Quando Nadir cresceu, começou a ir sozinha para a casa da madrinha, que agora se mudara para a cidade vizinha. A mulher era intrigante. Sempre bem arrumada, vivia sozinha em uma casa elegante, rodeada de flores, livros e quadros. Dava aulas de pintura, tocava piano, lia poemas. Levava Nadir ao cinema e depois tomavam chá com doces.

-Mamãe, você não tem ciúmes?

  • Eu sou a esposa, a escolhida. Ciúmes? Tenho é pena. Ela é louca mansa, nunca me fará mal. Ela quer ver o homem que ama feliz, e ele é feliz – comigo. Minha vingança. Modo de dizer, claro, que a pobrezinha nunca me fez mal.

Nadir pensou em tirar da madrinha sua parte da história, mas ficou sem jeito. As oportunidades passaram. O velório não era um momento apropriado para o assunto.

Chegando em casa, Nadir ofereceu o sofá para que a madrinha descansasse um pouco. Comeram, trocaram de roupas, voltaram ao velório.

Passou-se o tempo.

Quatro meses depois, no segundo casamento do pai, a madrinha, agora madrasta, descia o altar radiante, de branco, de véu e grinalda.

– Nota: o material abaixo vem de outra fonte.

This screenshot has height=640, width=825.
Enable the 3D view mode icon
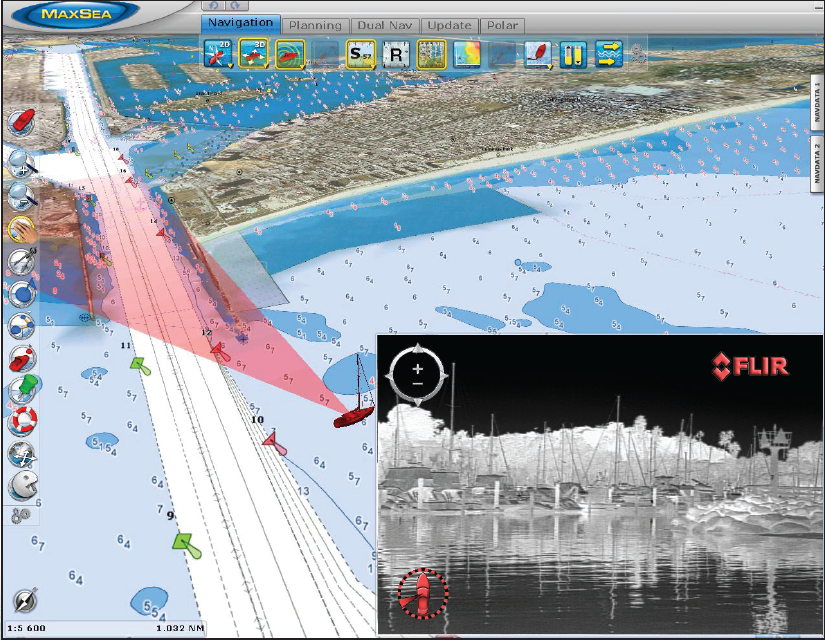[254, 53]
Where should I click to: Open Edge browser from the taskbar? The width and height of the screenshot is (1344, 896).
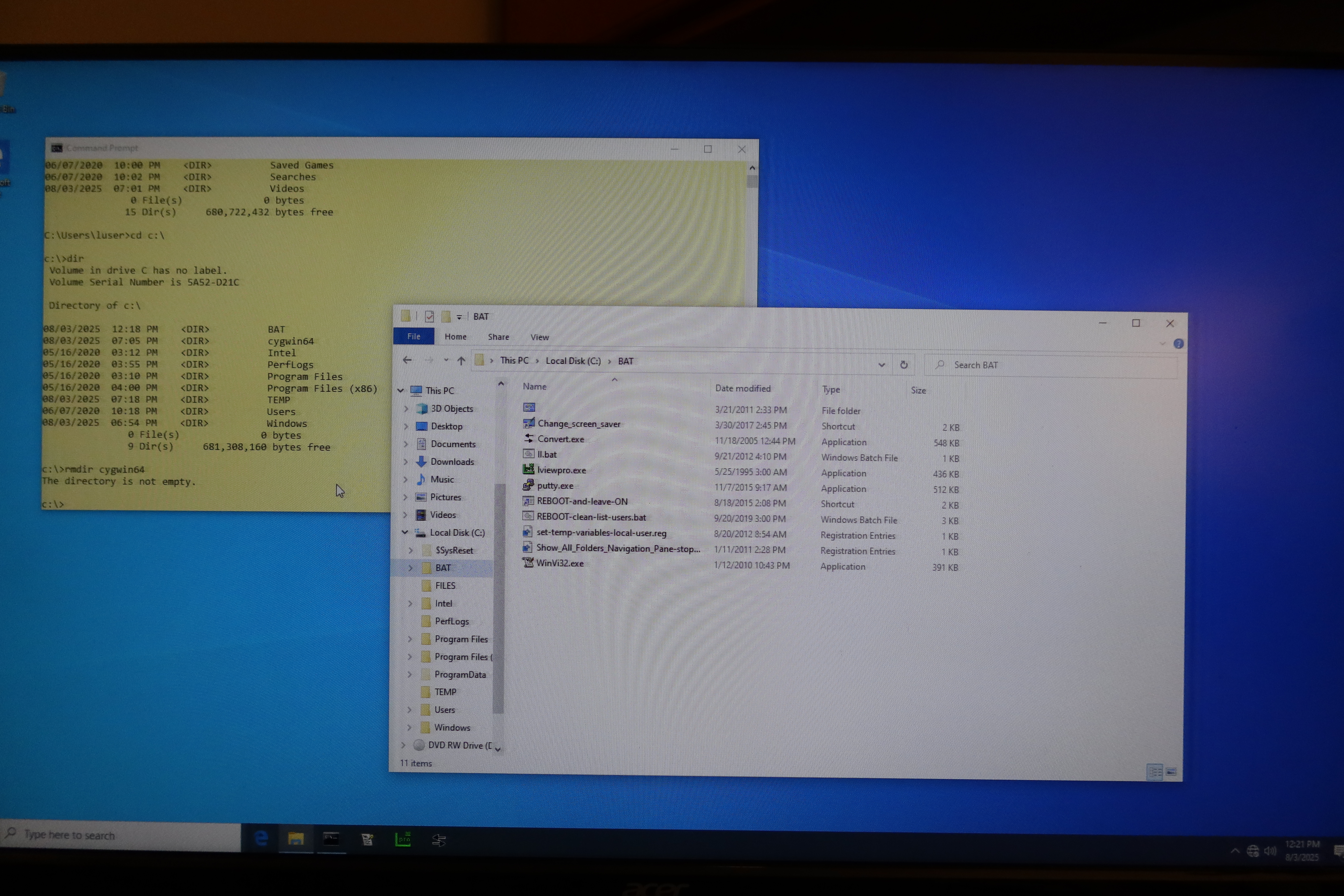[261, 838]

  • Seu pai casou tão rápido – comentavam as pessoas – A pobre da esposa nem esfriou ainda. Que precipitação.
  • Esperar para que? Ele já está tão velho. – respondia Nadir.

Quanto à madrinha… bem, depois de 30 anos de espera, até que a persistente mulher merecia perder suas ilusões com o homem de seus sonhos.

Nadir lembrava-se da mãe, a aconselhar com ironia:

  • Nunca se case com um viúvo, querida. Você será comparada com a morta. Rival imbatível. Depois de morto, todos nos tornamos perfeitos.